* [What to work on]:
Pull out the lines from the one containing "The height and" through the final line of the listing below and repeat them exactly. Leave the pictures behind.

* [Data for analysis]:
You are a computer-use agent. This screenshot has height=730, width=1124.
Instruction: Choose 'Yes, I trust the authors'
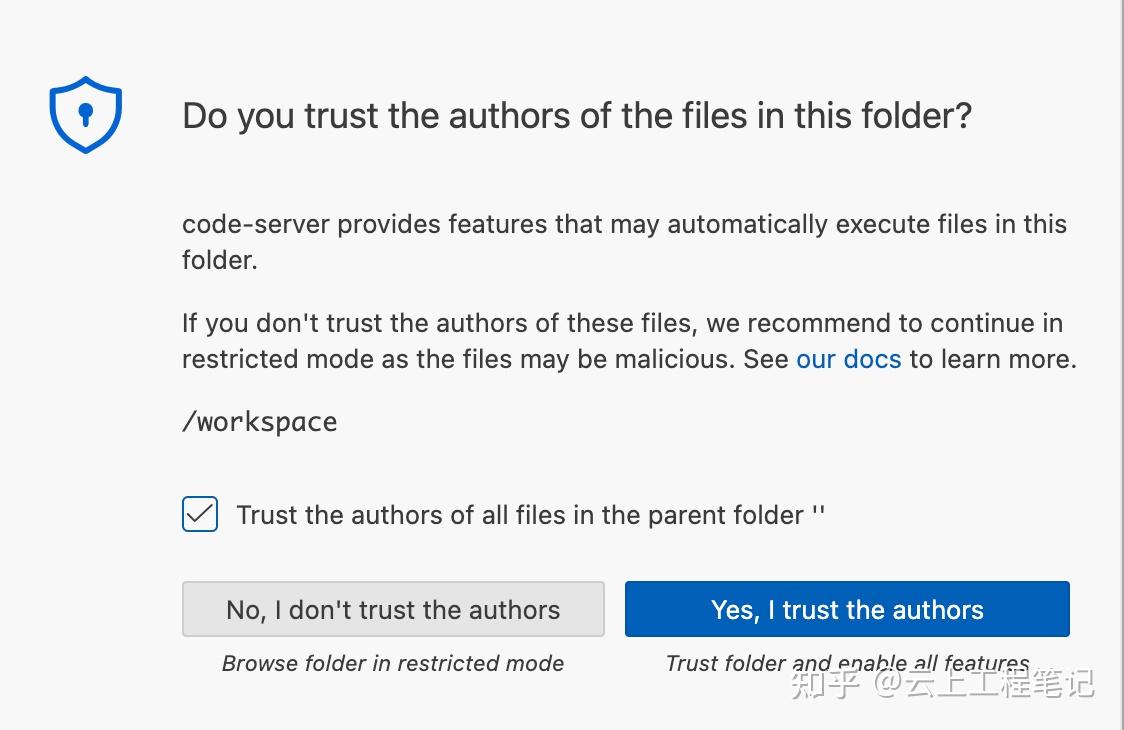pyautogui.click(x=847, y=609)

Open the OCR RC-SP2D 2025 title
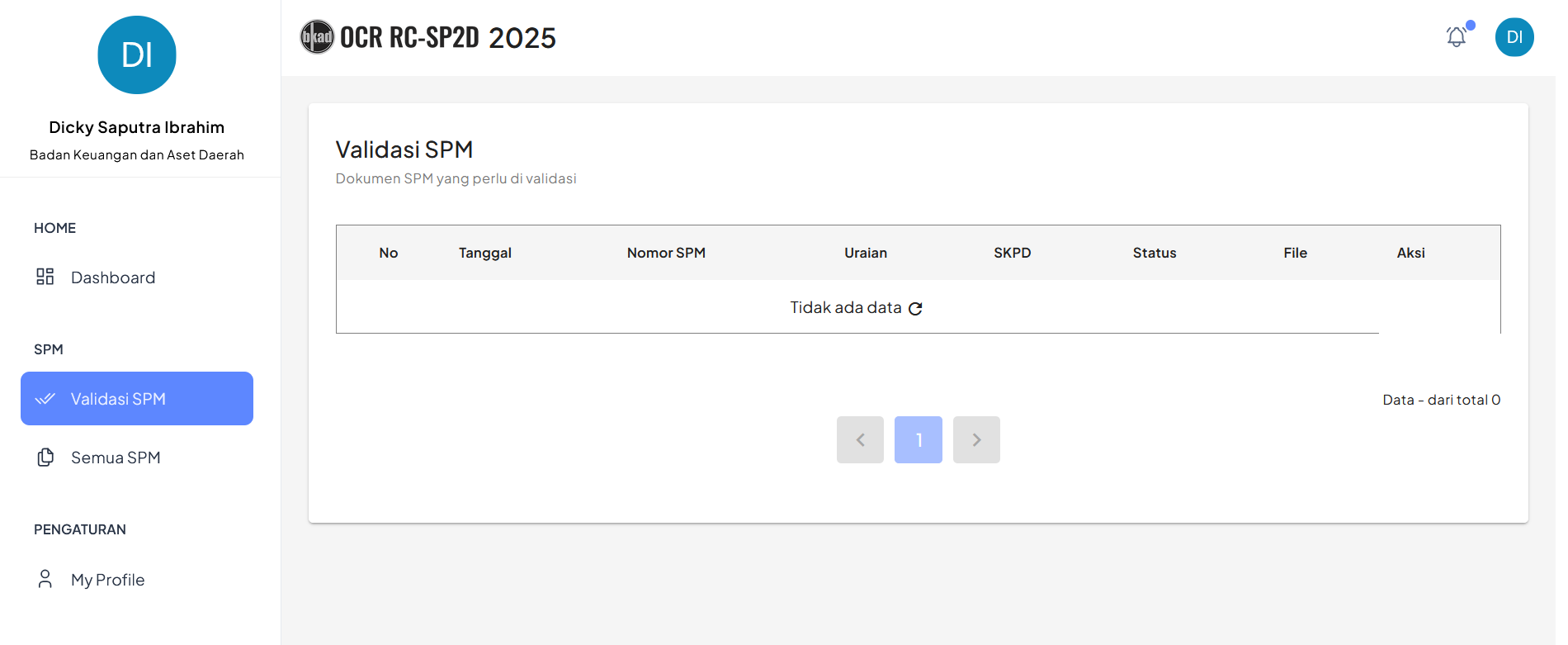(x=448, y=37)
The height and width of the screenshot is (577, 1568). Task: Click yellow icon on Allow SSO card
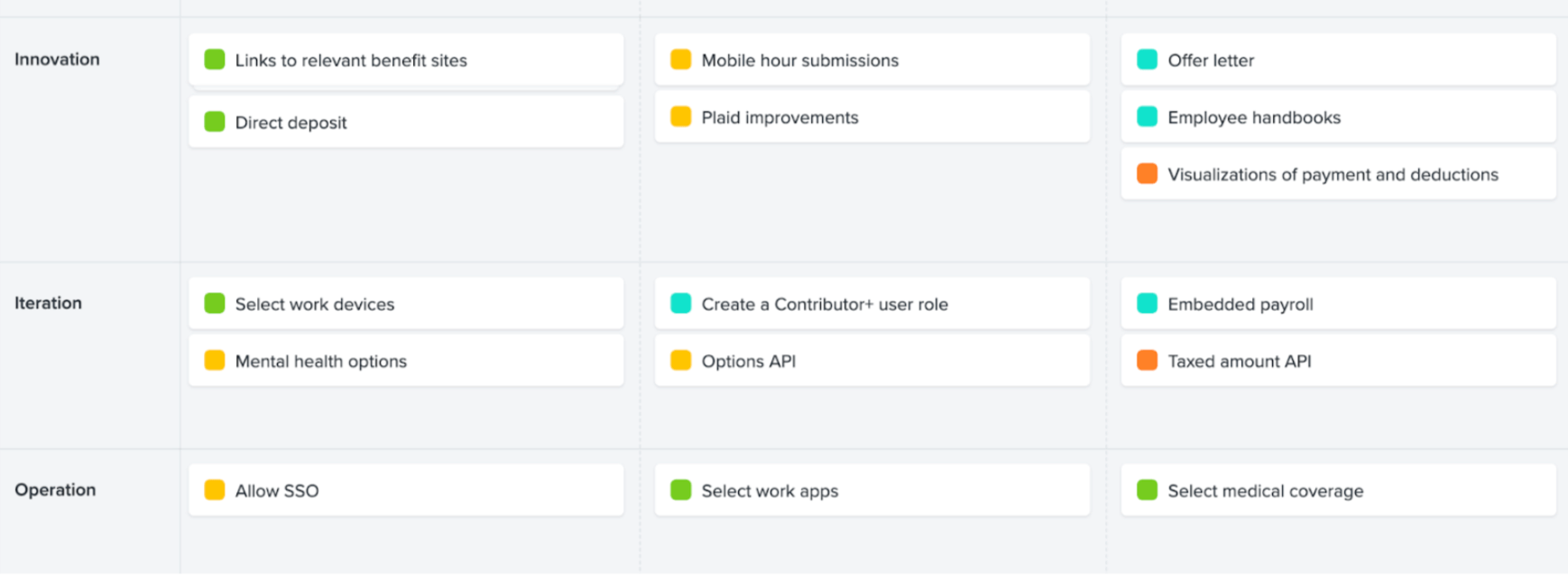click(215, 490)
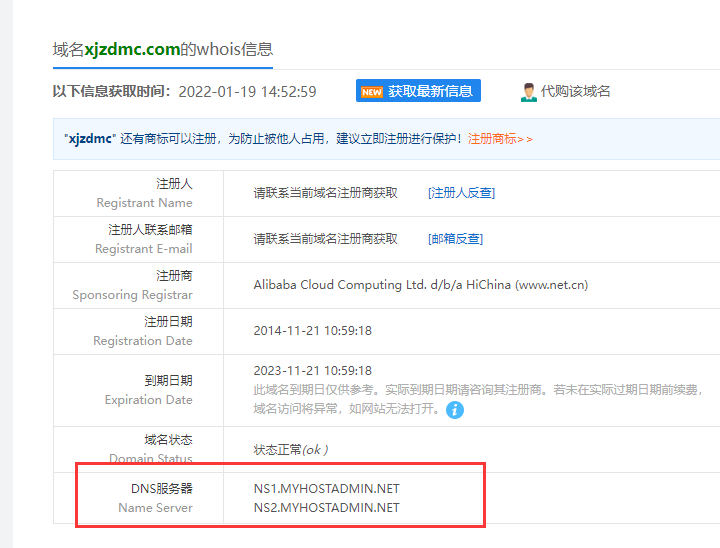The width and height of the screenshot is (720, 548).
Task: Click the green xjzdmc.com domain in the title
Action: pyautogui.click(x=132, y=49)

* [Task result]:
The height and width of the screenshot is (577, 1568). Task: Click yellow icon on Allow SSO card
click(215, 490)
The width and height of the screenshot is (720, 548).
Task: Click the green xjzdmc.com domain in the title
Action: pyautogui.click(x=132, y=49)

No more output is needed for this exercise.